In the right doses, risk can be a good thing. Without taking a leap of faith, successful entrepreneurs would never have gone into business in the first place. However, taking risks to expand an existing business can be nerve-wracking. Without challenging yourself, you’ll never grow – but if you bet the business, you could lose everything. How do you determine the right amount of risk for the future of your chauffeur business? The answer will be different for every company.
Will the Market Support Growth?
You might have the ability to expand your business, but will there be a market to support it? In the competitive limo industry, it’s a valid question. Perhaps you’ve been successfully serving repeat customers with a small fleet of town cars. Just because you buy a new fleet of stretch SUVs and party buses doesn’t guarantee you will find more clients. Are the needs of your target market already being met by a competing business? Is your market interested in the services you plan to provide? Before making an investment, make sure there’s a possibility of return. One way to reduce risk is by acquiring an existing business limo business for sale. By building on work already performed by the previous owner, you may be able to leverage new assets and a built-in customer base to reduce risk.

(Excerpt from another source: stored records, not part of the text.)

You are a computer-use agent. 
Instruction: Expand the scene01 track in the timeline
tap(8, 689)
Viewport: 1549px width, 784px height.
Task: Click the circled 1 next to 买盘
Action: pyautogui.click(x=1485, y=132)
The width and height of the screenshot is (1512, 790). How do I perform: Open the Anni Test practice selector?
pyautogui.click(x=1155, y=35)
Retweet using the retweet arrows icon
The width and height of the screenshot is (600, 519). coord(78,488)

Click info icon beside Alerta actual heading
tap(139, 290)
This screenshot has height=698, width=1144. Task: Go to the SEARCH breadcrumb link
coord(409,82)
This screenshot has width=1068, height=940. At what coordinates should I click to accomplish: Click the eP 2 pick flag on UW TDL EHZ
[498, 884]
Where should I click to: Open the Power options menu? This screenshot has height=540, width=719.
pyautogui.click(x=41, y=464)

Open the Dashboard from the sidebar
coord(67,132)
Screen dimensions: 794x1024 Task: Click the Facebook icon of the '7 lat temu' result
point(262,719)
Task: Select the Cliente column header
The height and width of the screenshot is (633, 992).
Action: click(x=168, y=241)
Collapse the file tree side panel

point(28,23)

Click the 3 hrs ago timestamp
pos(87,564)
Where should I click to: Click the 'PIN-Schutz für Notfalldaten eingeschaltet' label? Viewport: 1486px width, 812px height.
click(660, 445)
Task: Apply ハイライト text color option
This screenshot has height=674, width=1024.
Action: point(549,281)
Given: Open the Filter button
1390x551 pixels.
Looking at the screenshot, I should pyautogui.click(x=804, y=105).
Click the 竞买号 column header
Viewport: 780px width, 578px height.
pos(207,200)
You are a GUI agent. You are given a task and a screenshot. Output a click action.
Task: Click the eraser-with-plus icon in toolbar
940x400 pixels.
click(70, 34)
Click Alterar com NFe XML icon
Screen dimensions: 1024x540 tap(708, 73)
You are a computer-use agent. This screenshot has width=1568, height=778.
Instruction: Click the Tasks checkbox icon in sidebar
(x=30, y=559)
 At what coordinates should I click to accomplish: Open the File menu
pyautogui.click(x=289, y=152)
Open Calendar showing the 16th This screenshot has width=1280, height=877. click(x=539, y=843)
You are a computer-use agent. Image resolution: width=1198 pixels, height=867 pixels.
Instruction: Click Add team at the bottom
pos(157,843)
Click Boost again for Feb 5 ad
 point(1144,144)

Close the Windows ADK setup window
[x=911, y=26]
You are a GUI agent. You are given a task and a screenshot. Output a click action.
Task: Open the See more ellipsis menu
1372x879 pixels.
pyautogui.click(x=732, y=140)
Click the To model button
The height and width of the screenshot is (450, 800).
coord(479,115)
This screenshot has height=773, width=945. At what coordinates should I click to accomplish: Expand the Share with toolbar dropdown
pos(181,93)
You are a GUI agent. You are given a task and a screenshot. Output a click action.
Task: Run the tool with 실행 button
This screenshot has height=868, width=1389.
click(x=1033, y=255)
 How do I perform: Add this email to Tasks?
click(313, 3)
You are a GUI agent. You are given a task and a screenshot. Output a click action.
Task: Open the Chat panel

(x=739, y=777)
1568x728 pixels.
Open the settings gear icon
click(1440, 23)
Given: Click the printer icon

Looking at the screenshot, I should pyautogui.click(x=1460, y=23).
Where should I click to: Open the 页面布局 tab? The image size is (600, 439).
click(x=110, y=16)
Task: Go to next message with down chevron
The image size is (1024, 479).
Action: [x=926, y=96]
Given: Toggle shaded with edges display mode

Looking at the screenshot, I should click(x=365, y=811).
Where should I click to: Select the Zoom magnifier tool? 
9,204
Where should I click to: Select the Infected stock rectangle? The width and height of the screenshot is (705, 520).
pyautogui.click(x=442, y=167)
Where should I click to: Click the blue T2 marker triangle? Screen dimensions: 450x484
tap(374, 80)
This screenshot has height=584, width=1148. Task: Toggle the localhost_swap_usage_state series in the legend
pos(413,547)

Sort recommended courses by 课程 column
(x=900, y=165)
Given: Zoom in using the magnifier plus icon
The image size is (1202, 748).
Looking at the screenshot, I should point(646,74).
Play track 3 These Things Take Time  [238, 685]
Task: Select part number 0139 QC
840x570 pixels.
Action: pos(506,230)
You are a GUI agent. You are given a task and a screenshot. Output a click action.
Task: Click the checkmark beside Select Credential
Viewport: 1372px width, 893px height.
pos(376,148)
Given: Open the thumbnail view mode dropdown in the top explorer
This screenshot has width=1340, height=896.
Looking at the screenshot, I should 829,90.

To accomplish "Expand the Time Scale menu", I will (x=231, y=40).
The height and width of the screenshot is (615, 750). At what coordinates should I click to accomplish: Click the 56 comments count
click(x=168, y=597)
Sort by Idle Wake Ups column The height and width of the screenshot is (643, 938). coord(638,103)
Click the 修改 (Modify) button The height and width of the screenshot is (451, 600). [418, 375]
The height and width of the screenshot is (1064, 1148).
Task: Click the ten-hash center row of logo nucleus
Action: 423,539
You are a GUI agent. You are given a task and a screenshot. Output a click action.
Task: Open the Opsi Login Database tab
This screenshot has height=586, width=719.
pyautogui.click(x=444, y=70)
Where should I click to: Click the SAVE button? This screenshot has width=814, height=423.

Is the Level of Growth Sustainable?
Many business owners dream of owning a rapidly growing company. However, it’s important not to expand so quickly that you lose the ability to manage growth. More isn’t always better. Let’s say that in order to get to the next phase, you need to take out a limo loan. After all, most expansions require an infusion of capital. But will you be able to afford making payments, or will they cut into cash flow? It’s easy to get caught up in the potential for new profit and forget that growth comes with new costs, even after accounting for economies of scale. If operations have grown considerably, will your current management be up to the task or will you need to expand your workforce? If more employees are necessary, you’ll need to determine how their hiring, training, and salary costs will affect limo business profits.
Are You Insulated Against Risk?
Maybe your plan is to expand your limo business in order to become more diversified. But you might want to consider becoming more diversified before you expand. No matter how well you plan for growth, the process can lead to some fallout. If you already offer several services to a wide variety of customers, your business can probably survive losing a few contracts. However, if your success is largely dependent on a service you provide to one or two major clients, making any sudden changes will put the viability of the entire company at risk. Your business might still benefit from growth, but it may be wise to mitigate risk by first decreasing customer concentration or by spreading out your expansion over a longer period of time.
Growth should allow your company to move forward, not hold it back. If the costs of moving into new territory are weighing you down, expanding through acquisition – whether by purchasing equipment or an entire limo company for sale – is one method of managing risk.